Each line of the entries below that includes "click" belongs in your answer.

=== Begin Enclosure ===

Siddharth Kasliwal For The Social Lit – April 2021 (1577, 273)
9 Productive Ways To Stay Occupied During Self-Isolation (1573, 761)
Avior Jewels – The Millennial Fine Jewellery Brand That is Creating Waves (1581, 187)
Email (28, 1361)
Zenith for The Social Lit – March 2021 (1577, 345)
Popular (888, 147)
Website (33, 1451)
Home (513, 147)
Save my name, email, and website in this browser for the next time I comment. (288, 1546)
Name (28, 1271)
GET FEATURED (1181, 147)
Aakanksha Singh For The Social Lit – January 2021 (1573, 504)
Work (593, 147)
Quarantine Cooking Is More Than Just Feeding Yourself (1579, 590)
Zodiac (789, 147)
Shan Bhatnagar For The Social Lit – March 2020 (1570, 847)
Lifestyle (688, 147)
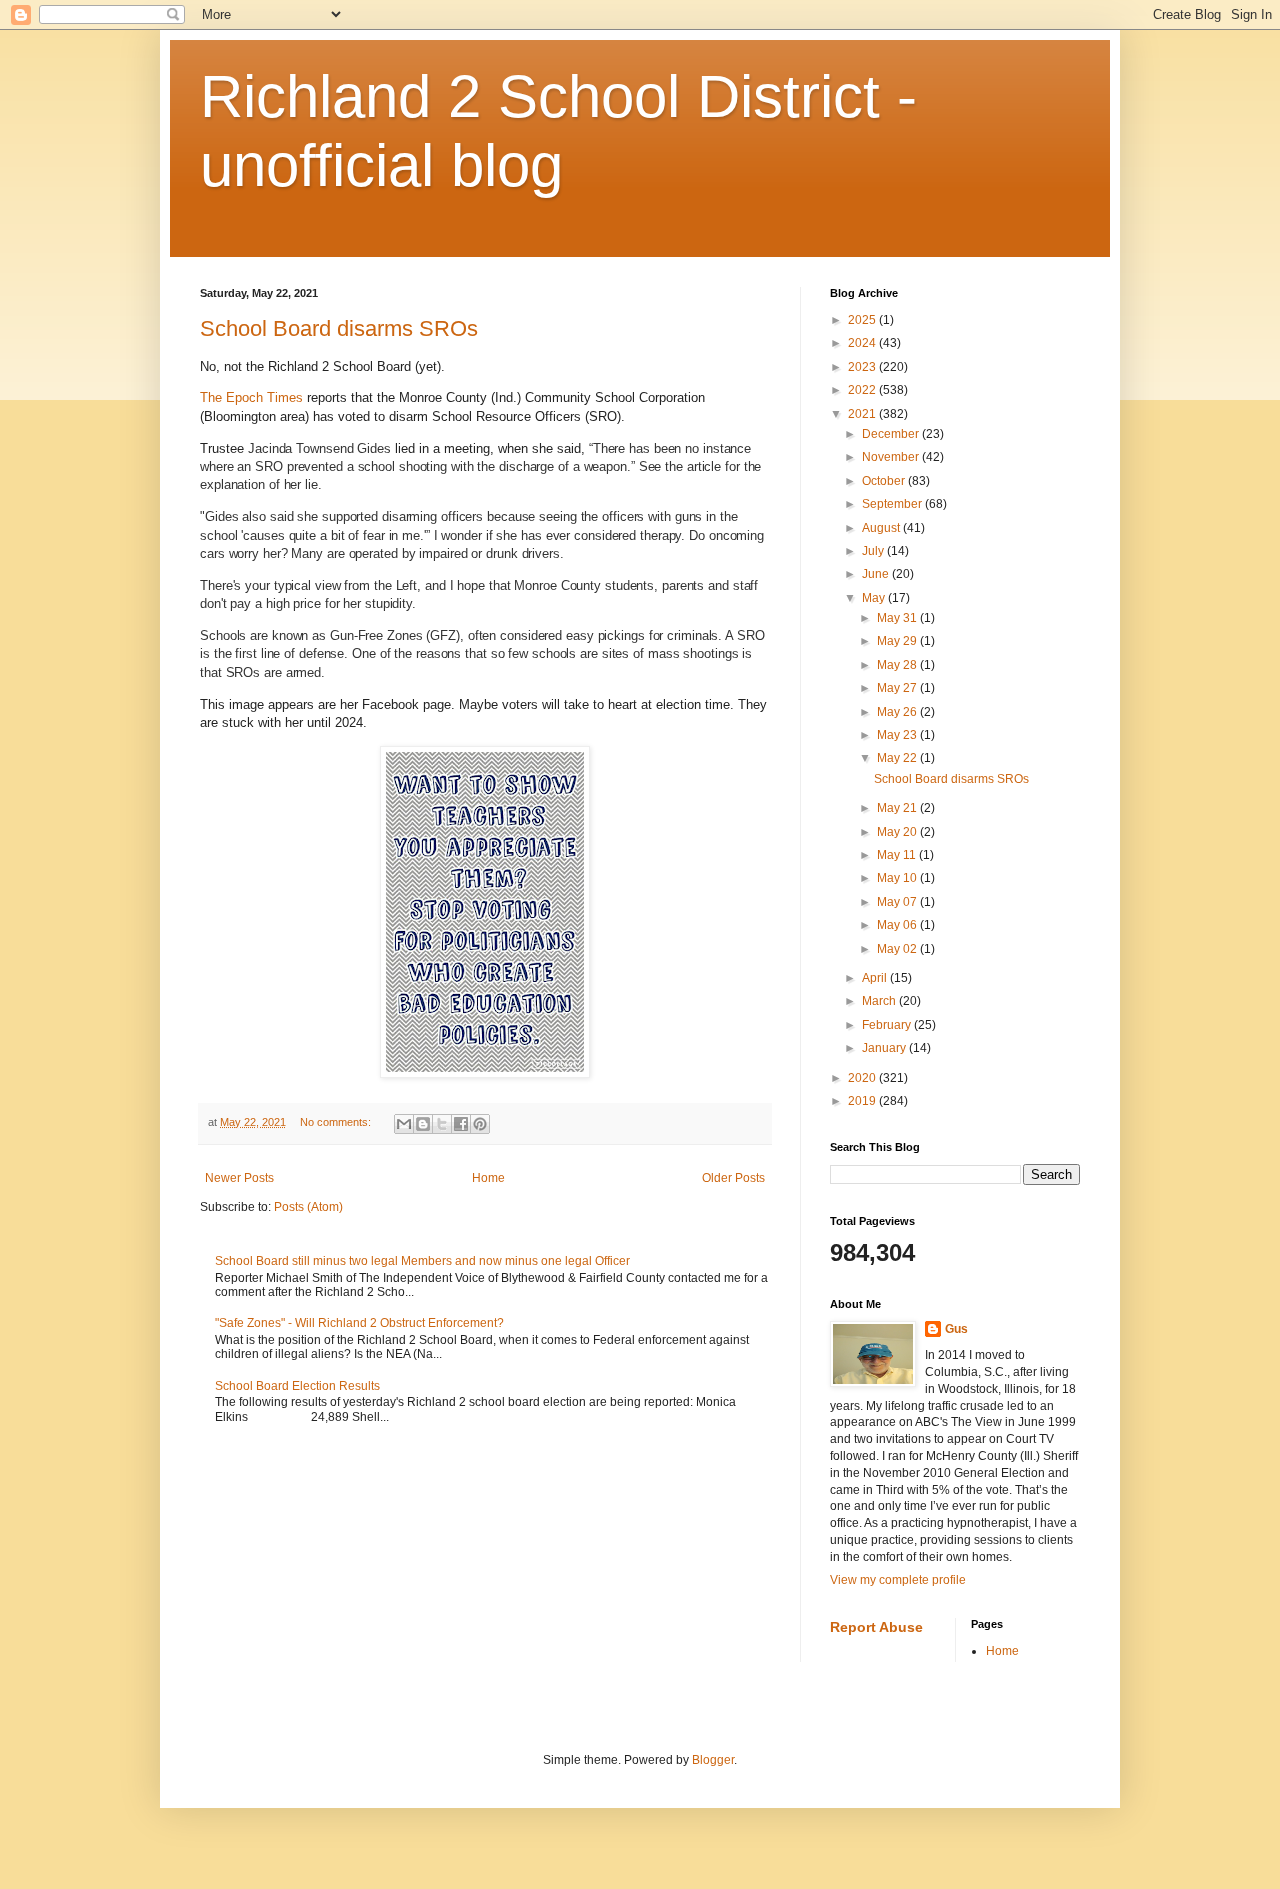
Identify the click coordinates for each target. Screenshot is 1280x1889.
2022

=== End Enclosure ===
=== Begin Enclosure ===

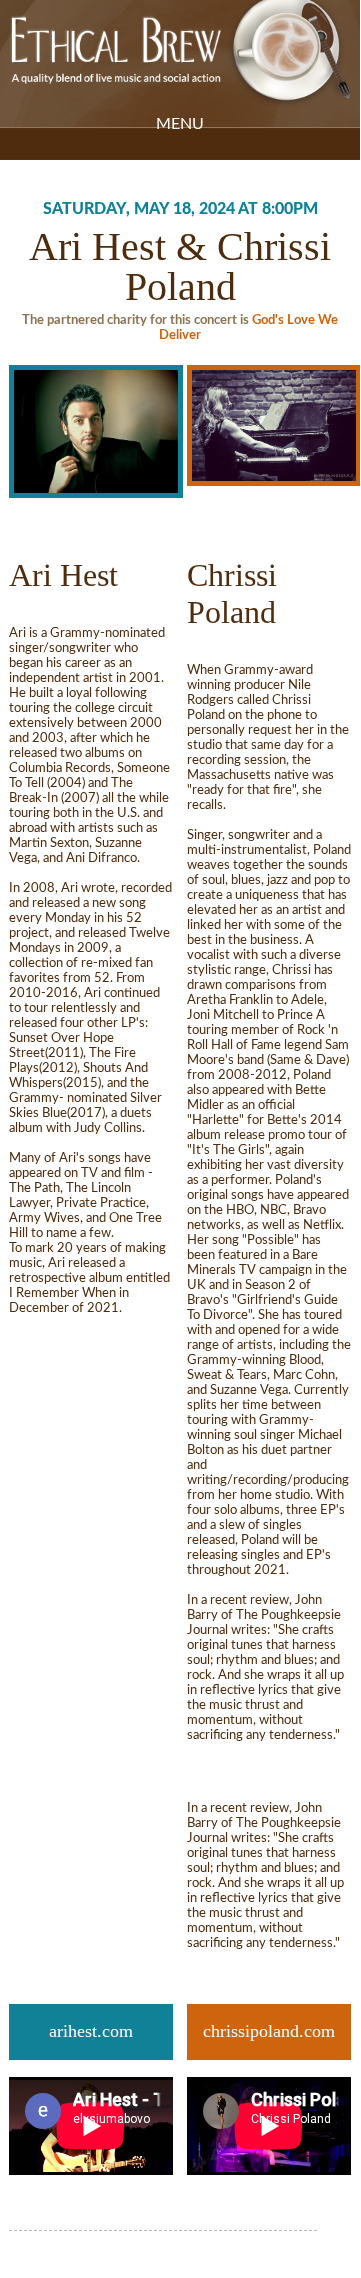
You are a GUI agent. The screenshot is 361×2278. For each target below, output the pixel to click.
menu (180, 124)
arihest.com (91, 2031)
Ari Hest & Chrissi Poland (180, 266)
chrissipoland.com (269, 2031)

=== End Enclosure ===

SOLUTION BELOW →
Identify the click coordinates for each target. Screenshot is 1280x1889.
You are a GUI agent. The screenshot is 361×2278. For each target below, output the pixel to click.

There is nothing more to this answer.